The Ligurians, who did not expect an attack before the arrival of the consuls in the province, were surprised, and [p. 1895]
surrendered to the number of twelve thousand men.
Corne- lius and Baebius, having consulted the senate by letter, determined to bring them down from their mountains into a plain country, so far from home, that they should have no hope of a return; for they were convinced, that before this was done no end could be put to the war in Liguria. There was a tract of land in Samnium, the public property of the Roman people, formerly occupied by the Taurasinians.
When they intended to transplant the Apuan Ligurians to this country, they published an order, that this people should quit the mountains, with their wives and children, and bring all their effects along with them.
The Ligurians made, by their ambassadors, many humble supplications that they might not be compelled to relinquish their native home, the soil in which they were born, and the tombs of their forefathers.
They promised to give up their arms, and deliver hostages.
After they failed in all their solicitations, and were destitute of strength for the maintenance of a war, they obeyed the order.

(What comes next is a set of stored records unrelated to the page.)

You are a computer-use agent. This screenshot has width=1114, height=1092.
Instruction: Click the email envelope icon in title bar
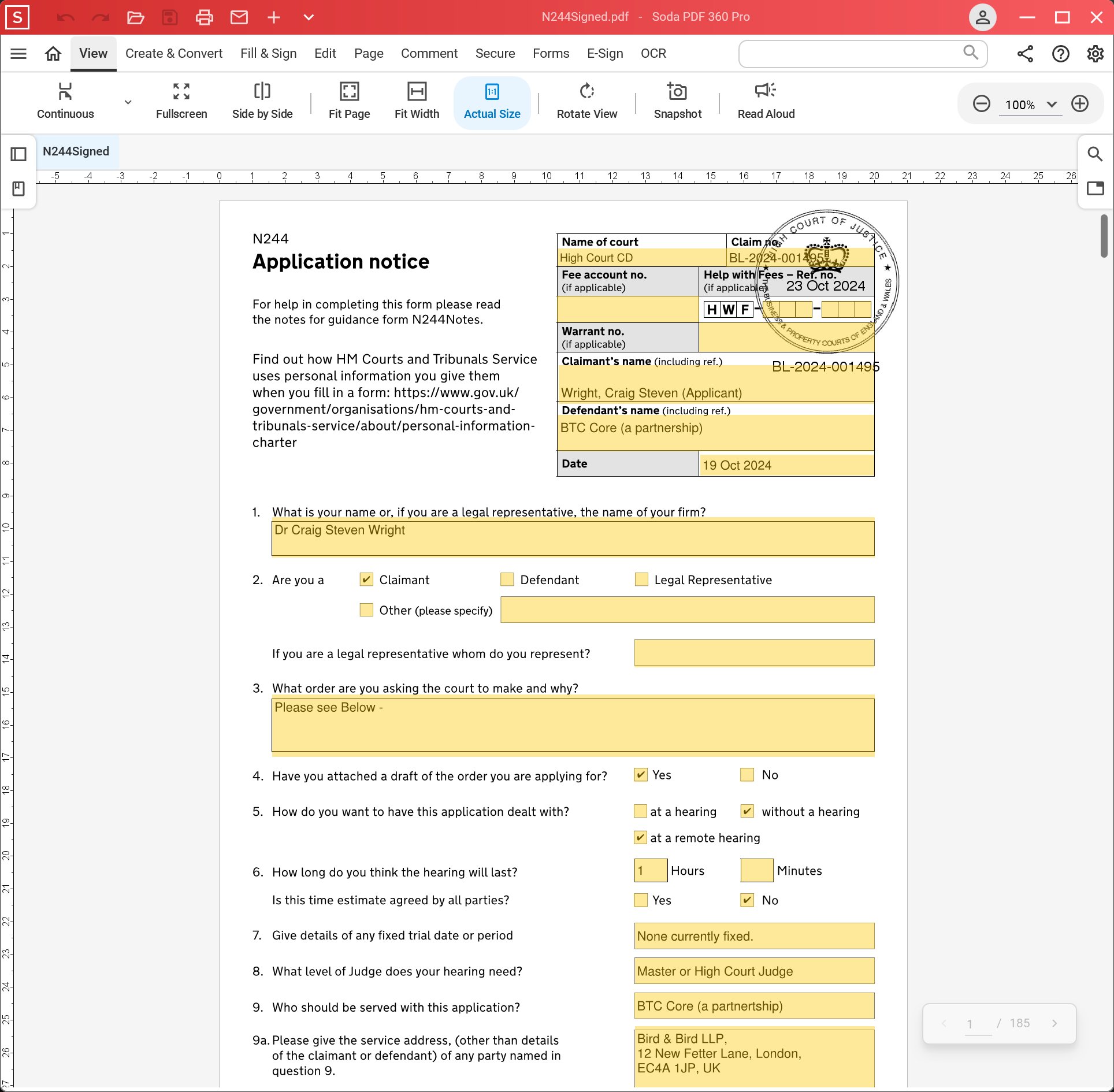pos(239,17)
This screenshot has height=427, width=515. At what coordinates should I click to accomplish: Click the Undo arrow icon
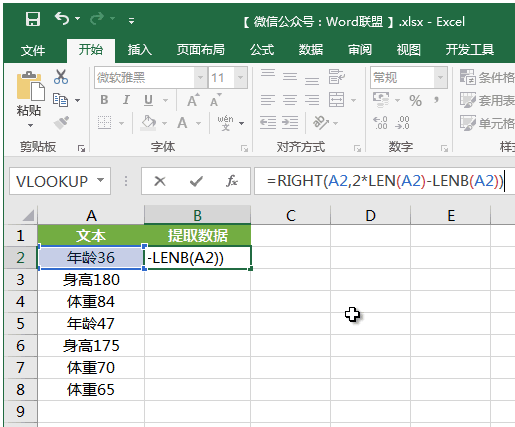62,19
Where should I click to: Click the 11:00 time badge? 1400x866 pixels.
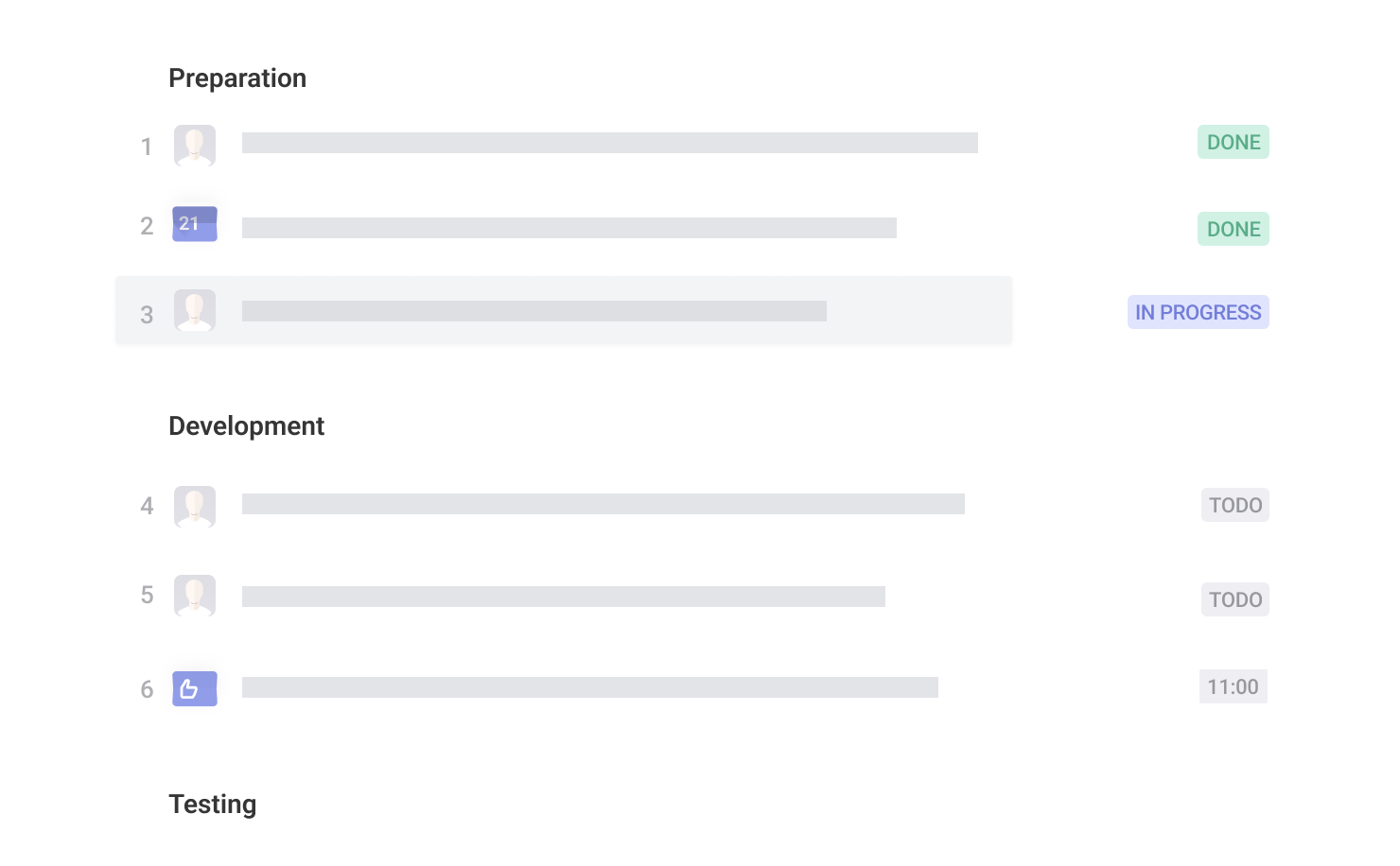(1233, 686)
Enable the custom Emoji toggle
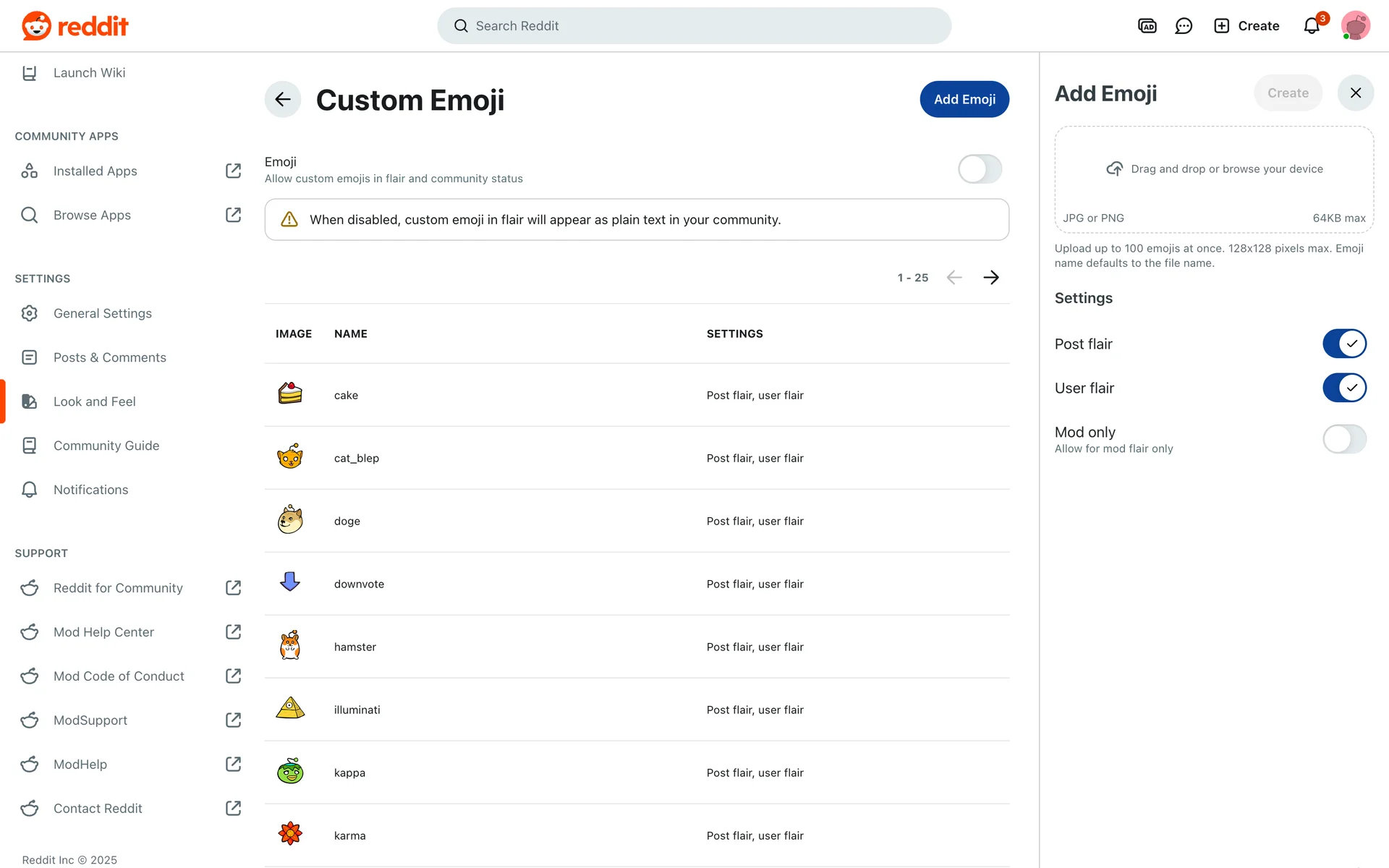Screen dimensions: 1389x868 [980, 169]
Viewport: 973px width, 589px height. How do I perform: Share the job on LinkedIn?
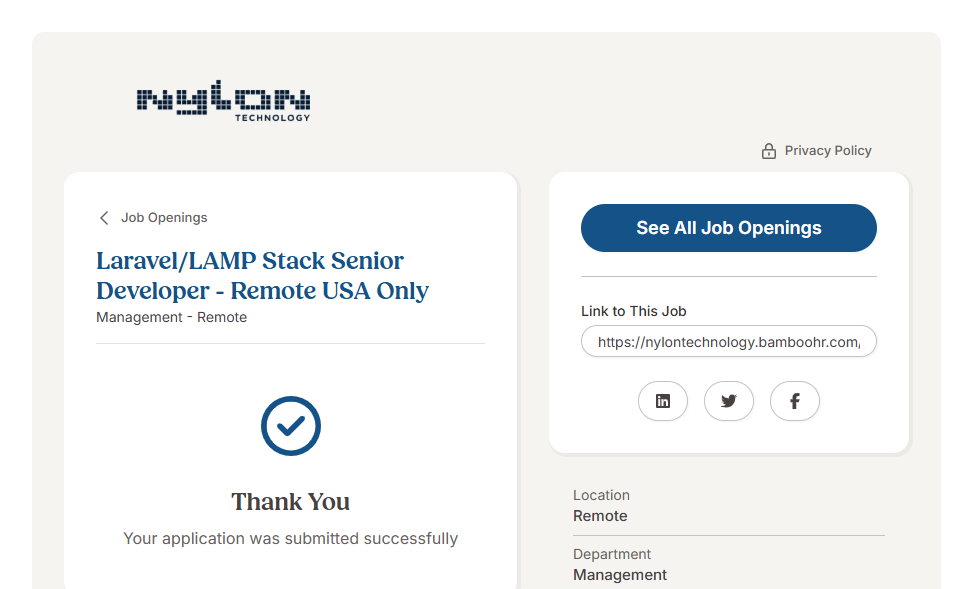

Forty thousand men, of free condition, with their women and children, were transplanted at the expense of the public, and a hundred and fifty thousand sesterces1
were given them, to provide necessaries for their new habitations.
Cornelius and Baebius, who removed them, were commissioned to divide and apportion the lands; but, at their own request, the senate appointed five other commissioners, by whose advice they should act.
When they had finished this business, and brought home their veteran soldiers to Rome, a triumph was decreed them by the senate.
These were the first who ever triumphed without having fought an enemy. Hostages only were led before their chariots; for there appeared not, in their triumphs, either spoils to be carried, or prisoners to be led captives, or money to be distributed to the soldiers.